Wind pollinated are sedge, couch grass, ryegrass, alder, hazel, oak, birch. In aquatic plants (elodea, vallisneria), pollination is carried out with the help of water (see Fig. 158).

In tropical latitudes, small birds (hummingbirds) and bats can carry pollen from flower to flower (Fig. 159, p. 178). Birds, for example, pollinate eucalyptus, acacia, fuchsia, aloe and other plants.

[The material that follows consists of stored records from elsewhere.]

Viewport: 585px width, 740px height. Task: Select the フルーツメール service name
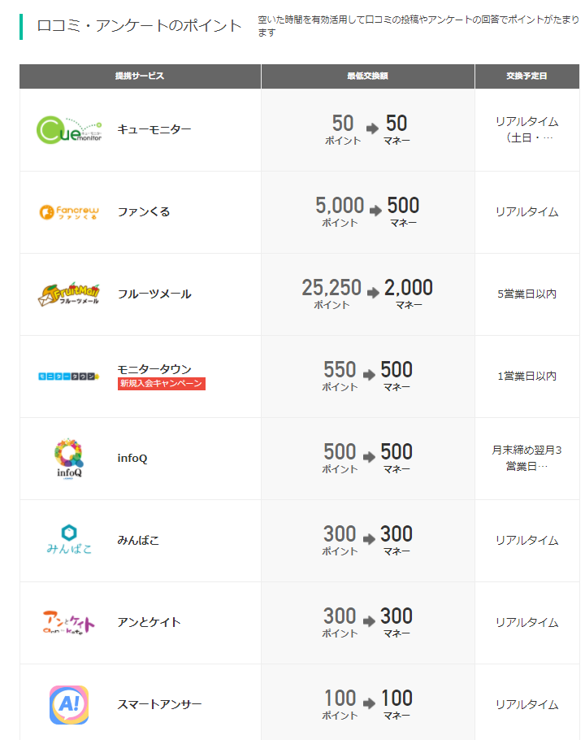point(154,294)
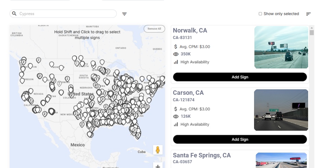
Task: Click the sign list vertical scrollbar thumb
Action: pos(312,33)
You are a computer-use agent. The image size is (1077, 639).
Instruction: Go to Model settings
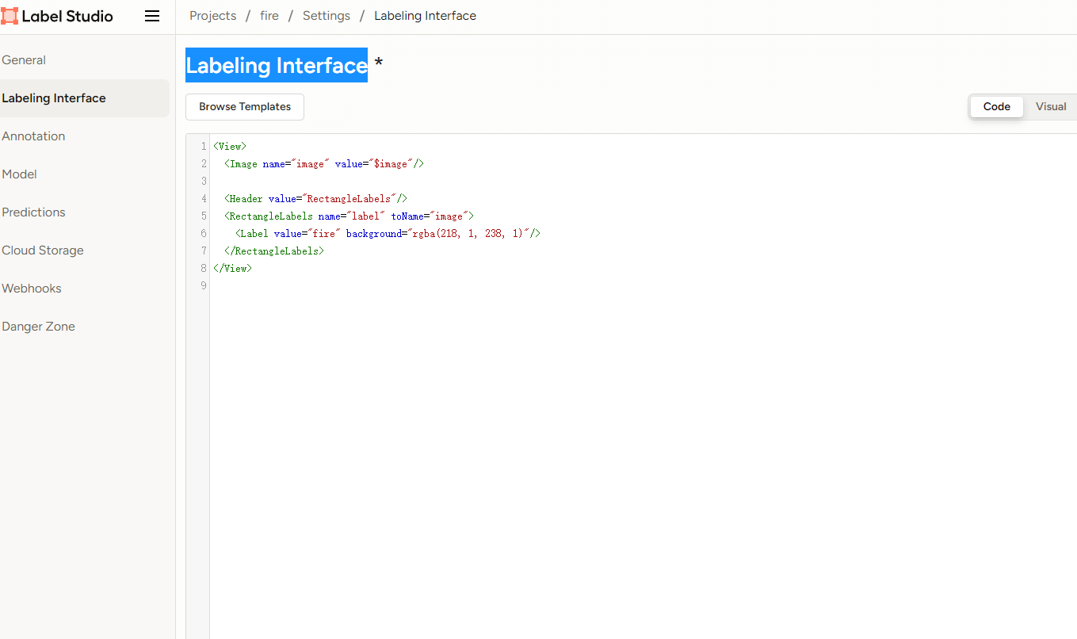point(20,174)
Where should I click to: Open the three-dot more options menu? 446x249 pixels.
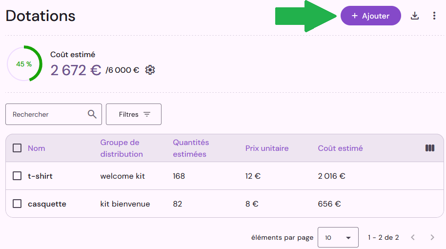[x=434, y=16]
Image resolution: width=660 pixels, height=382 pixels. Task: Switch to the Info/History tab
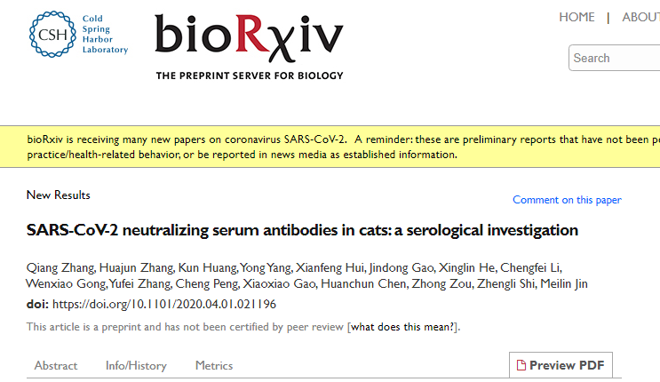point(136,365)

Cross-pollination is biologically more valuable. Male gametes are formed in the pollen grain, and female gametes are formed in the ovary. When they merge, a zygote is formed, from which a new organism develops. During cross-pollination, the zygote is formed from gametes belonging to different plants, so the new organism will have the characteristics of two plants, and hence a wider set of adaptive characteristics.

artificial pollination

When breeding new varieties of plants to increase productivity, a person carries out artificial pollination - he himself transfers pollen from the stamens to the stigma of the flower. In calm weather, a person pollinates wind-pollinated crops (corn, rye), and in cold or wet weather, insect-pollinated plants (sunflower).

Pollen

Plants have certain adaptations for pollination by different pollinators. Insect pollinated plants produce a lot of pollen - it serves as food for insects. The surface of pollen grains is sticky or rough, so it attaches well to insects.

bright flower

Many plants have brightly colored flowers that are clearly visible against the background of green leaves. Single-night flowers are usually large. Small flowers, as a rule, are collected in inflorescences.

Nectar

The flowers of many plants secrete a sugary liquid - nectar, which also attracts pollinators. Nectar is formed in nectaries - special glands that are located deep in the flowers. Nectar is consumed by butterflies, bees, bumblebees, hummingbirds, some species of parrots and bats.

Smell

Many flowers emit a pleasant aroma that also attracts insects (white acacia, rose, some types of lilies, lily of the valley, bird cherry, etc.). The smell of flowers can be not only pleasant, like most ornamental plants, but also unpleasant (for humans) - like the smell of rotten meat, manure. Such smells attract beetles, flies. material from the site

Some plants are pollinated only by certain types of insects. For example, clover flowers, which are characterized by a tubular structure, are pollinated only by bumblebees with a long proboscis. Bumblebees also pollinate sage flowers. As soon as the bumblebee climbs inside the flower for nectar, immediately two stamens on long stamen filaments protrude from under the upper petal and touch the back of the bumblebee, sprinkling it with pollen. Then the bumblebee flies to another flower, climbs inside, and pollen from its back falls on the stigma of the pistil.

The special structure of the inflorescence

In wind-pollinated plants, the flowers are numerous, small and inconspicuous, collected in small inconspicuous inflorescences. The perianth is absent or poorly developed and does not obstruct the movement of air. The stamens have long filaments on which anthers hang, as, for example, in rye flowers (Fig. 160).